Principal Dancer and Northern Kentucky native Anthony Krutzkamp says live music is one of the reasons he chose to return to Cincinnati.
“There’s something about the nuances in the music that comes from the players. It almost feels like it plays out inside of you,” Krutzkamp says of the differences performing to live music makes.
“I feel alive and in the moment.
You don’t know what’s gonna happen out there because Carmon’s not a computer,” he explains. “I can look down with my face up and know where he’s at … it’s comforting. And he’s saved my butt a few times too!” Yet the Ballet isn’t out of the woods fundingwise for the balance of this season. Prior to the Nippert grant, they had established a special fundraising committee dedicated to the live music cause. The Ballet hopes to generate funds to secure live music for two of this season’s remaining productions: Cinderella and Mozart’s Requiem.
“I’m still concerned about this year,” DeLeone says. “I’m especially concerned because Prokofiev’s Cinderella is just about my favorite score to conduct. I would hate to be sitting in the audience listening to a recording of it instead of conducting a live orchestra. To me, that would just be a crime.”
Funds permitting, Cincinnati Ballet hopes CBO will play these shows.
With the Nippert grant next season, the CSO will become the Ballet’s orchestra once again after more than a decade of CBO partnership. However, the Ballet’s CEO/Artistic Director Victoria Morgan and DeLeone say there will probably still be some work for CBO, particularly for dates when the CSO won’t be available. Both also express regret about the loss of work for the CBO musicians.
DeLeone says, “It’s a difficult subject because I love that orchestra very, very much.
They have served the Ballet with great dedication over the years and I certainly hope that there will be some way in the future to continue to make use of their talents.”
Longtime CBO trombone player Glenn Proffit is less optimistic. “There’s a chance,” he says of CBO’s possibly playing Cinderella. “I’m very pessimistic. I don’t see them spending the money to do it.” Proffit says there’s no future for the CBO.
“You’re getting a smaller and smaller arts community in this town, with more and more money shoveled into fewer and fewer organizations,” he says.

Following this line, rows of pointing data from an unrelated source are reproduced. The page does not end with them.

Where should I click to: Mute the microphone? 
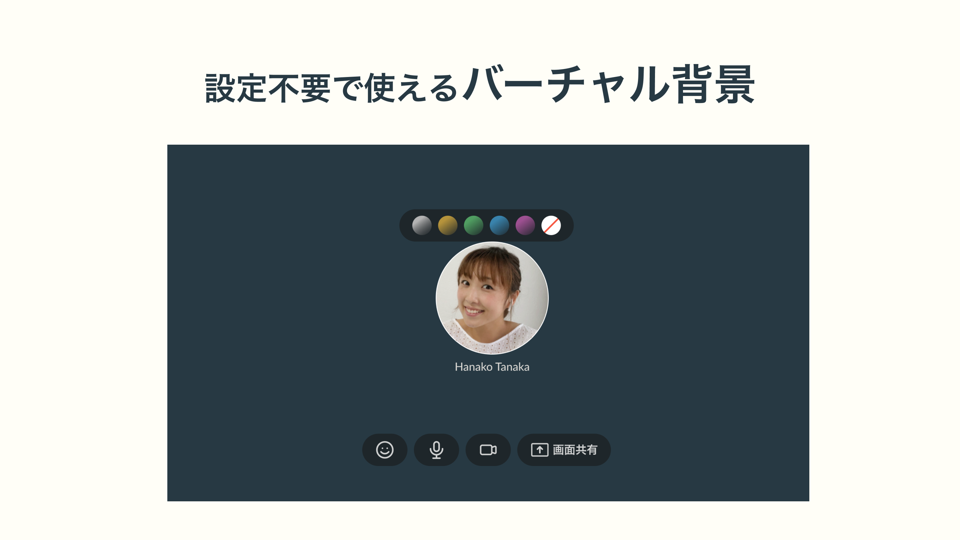pos(436,449)
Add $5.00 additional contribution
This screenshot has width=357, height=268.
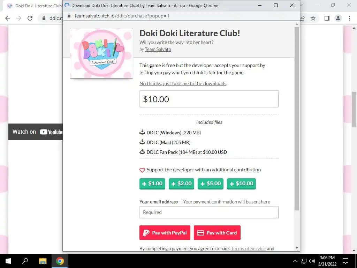211,184
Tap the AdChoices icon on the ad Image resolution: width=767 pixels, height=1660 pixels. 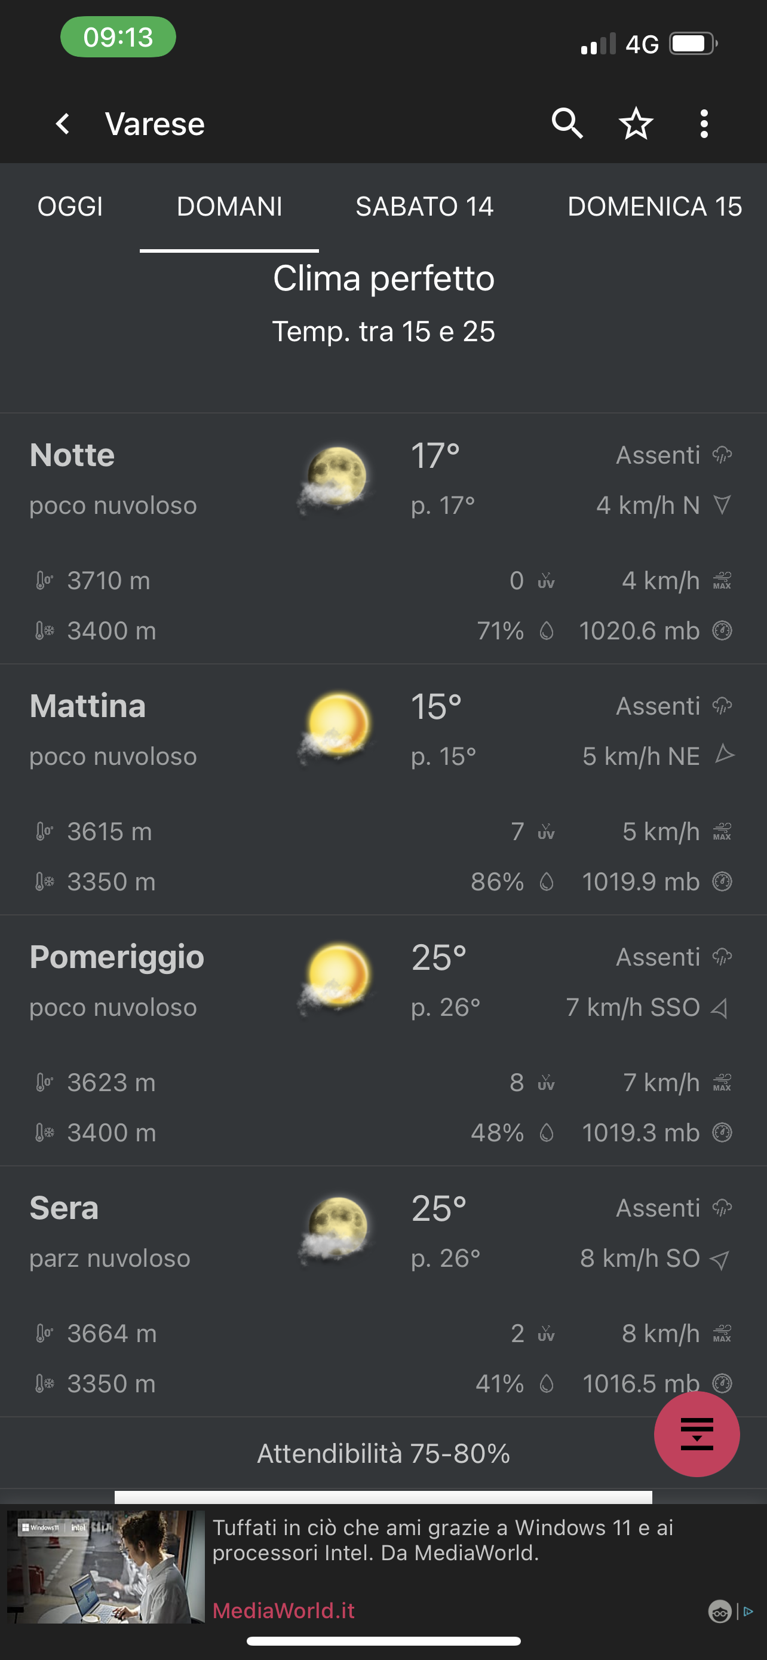[x=747, y=1611]
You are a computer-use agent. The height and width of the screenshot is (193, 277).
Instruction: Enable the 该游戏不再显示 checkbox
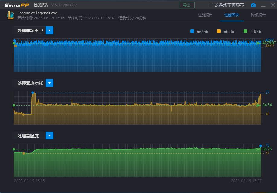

Morgan stresses that if it comes down to hiring musicians or dancers, they must choose to hire dancers — and they have fewer dancers now than ever in her 10-plusyear tenure. She wishes she didn’t have to make some of the tough decisions she’s had to make with staffing and beyond, but that’s become life in the arts today.
DeLeone says the Ballet’s live music budget typically runs in excess of the grant’s amount.
“There still may be some money to raise,” he says, “but it’ll certainly be an easier path at this point.”